“He is smart, but not cutting across !!!”
A few years back, when I moved to a large IT project from US, my project lead from US gave this feedback to my mentor in India. It took me a while to digest the feedback as it was just a few days of interaction. Of course, I felt rejected and felt sorry for myself.
I was thinking of two options -
Options 1: Continue to feel bad for some more time and move on consoling myself as feedback is part and parcel.
Options 2: Retrospect and see why I have got this feedback in the first place and see how can I reverse this feedback in the coming days.
“You can’t change how people treat you or what they say about you. All you can do is change how you react to it”. – Mahatma Gandhi
I was remembering this great quote and decided to go with Options 2.
The word “Smart” (in the feedback) stuck in my mind and was thinking if I am smart, isn’t it enough to feel good .
I thought let me ask Google once - “when we call someone smart” and Google replied the way it is known to . It puts the description from vocabulary.com on the top and it says -
“Although smart is most often used to describe someone who is intelligent, you can also call someone a smart, chic dresser or a smart, sassy wisecracker. Smart often implies something good, but not always. If someone cautions you, "Don't be smart with me!" — they are demanding that you stop acting so bold and rude....!
I realized, those few interactions with my lead, I was trying to hard-sell my opinions, and might be sound overpowering. I was almost convinced with this conclusion and decided to listen more and speak less.
I spoke to my mentor and requested him to assign me something that I can drive myself from the design and implementation perspective. Something that is important from the business perspective. My mentor knew that I don’t really like calling myself smart and probably had a belief that the feedback came too early. So he has assigned me one of the critical modules in the project.
Next few weeks, I have worked as if there is no weekend, there is no day and night. I presented my progress and implementation to my mentor and lead from onshore.

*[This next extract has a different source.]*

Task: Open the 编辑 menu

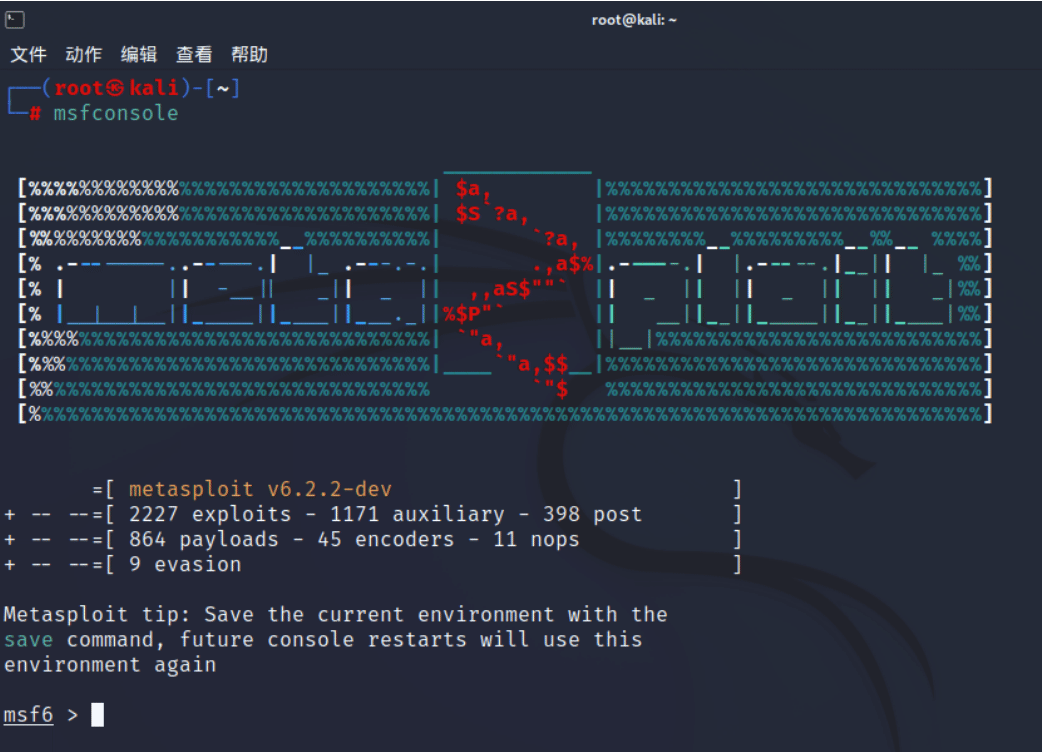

After a few days, my mentor asked me if I can travel to Atlanta, USA to work with my client directly on the module that I was working on. I was surprised and agreed finally.
I was directly working with my lead in US and one fine day while we were drinking, my lead told me that initially, he thought I would not go long in the project but later felt how wrong he was!
The day came...!
While in US, my mentor called me and said he has got another feedback from the lead. I was very eager to hear that and was tense as well.
The feedback was - “You have onboarded the RIGHT guy to the project.”
We come across many rejections both personally and professionally. It's good to move on instead of stuck with the rejection but, I believe, moving on without fixing it or taking a lesson from it, would be an opportunity that is lost forever. It could be the biggest motivation that brings long last positive impact.
When I started my journey after a few years as an Entrepreneur both my mentor and my lead helped me a lot ( and still helping ) and probably one of the great reasons where I am today.